You used the game played argument, but forget to realize the kind of player who play 45 games which are replacement level guys. I.E players who can be replaced and not notice any difference. So you say “but they’ll only play 45 games”, but someone of relatively equal value will play those other 37. Our top of the roster players missed roughly 15-20 games total last year, so yes there will be goals lost but pending some brutal injuries which we haven’t seen since Monahan, the total goals lost won’t be anywhere near 20 let alone 40.

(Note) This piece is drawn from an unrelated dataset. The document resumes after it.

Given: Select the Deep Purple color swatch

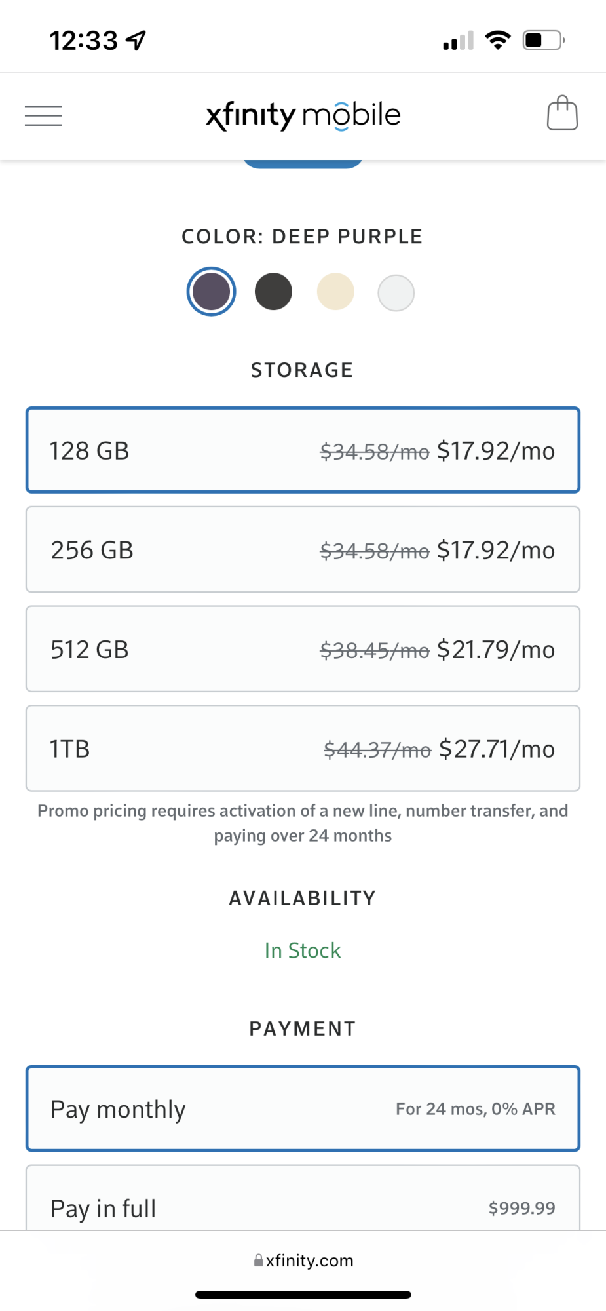Looking at the screenshot, I should [x=211, y=292].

Also I heavily encourage you to post a poll on the main boards on who would add more offense to a team, Chris Tanev or Andrei Kuzmenko. Yes we will get pinned more, and Tanev was a huge loss in starting the play the other way, but you have to understand that an improved forward core has much more of an impact on creating offense than… a defensive defenseman. Like you have to see the logic that Cale Makar getting the puck to Ryan Reaves will be a lot less conducive to gaining offense than Erik Gudbranson rimming the puck along the boards to McDavid, right? Breaking up plays and making a good first pass is important, but unless we are depending on blowing the zone and expecting seem passes or stretch passes on the daily, losing non-offensive defenseman and gaining offensive forwards will increase 5v5 scoring, that’s a pretty simple concept. Given the simplistic nature of our breakout (seriously, when we force a turnover in our zone how often did we do anything other than just head man the puck to a forward), we aren’t losing much to begin with anyways other than our ability to break up zone pressure. As a defenseman myself, I can tell you how much easier a breakout is when you have better forwards on the ice to begin with. To end all this, we also still have Andersson and Weegar who will be likely anchoring two separate pairs, so it’s not like we are bereft of two way defenseman to begin the season either
We added a player who scores 20 in his sleep (almost literally if some people are to be believed), and another guy who’s paced for 40 goals 3/4 of the time he’s been in the league so far. Our powerplay will be better, and we have 3-4 young forwards who will now have another season under their belt for experience. Losing two defenseman who combined for 49 points will not ruin the 5v5 offense as much as a full season of a guy paced for 71 and another who paced for 50 on a much worse offense than ours. Guys like Kuzmenko, Kadri, Sharangovich, and Coleman could all regress to the extreme and I could very easily be wrong, but pretending it’s impossible for us to score more goals is equally as wrong.